**Goal of the exercise**
From the line containing "The width and" onward, every line of the entries is to be set down exactly, the last line included.

[Available records]

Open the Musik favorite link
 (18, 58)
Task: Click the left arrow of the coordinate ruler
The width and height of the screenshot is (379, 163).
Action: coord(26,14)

[/Available records]

**Solution to the problem**
The width and height of the screenshot is (379, 163).
Action: coord(26,14)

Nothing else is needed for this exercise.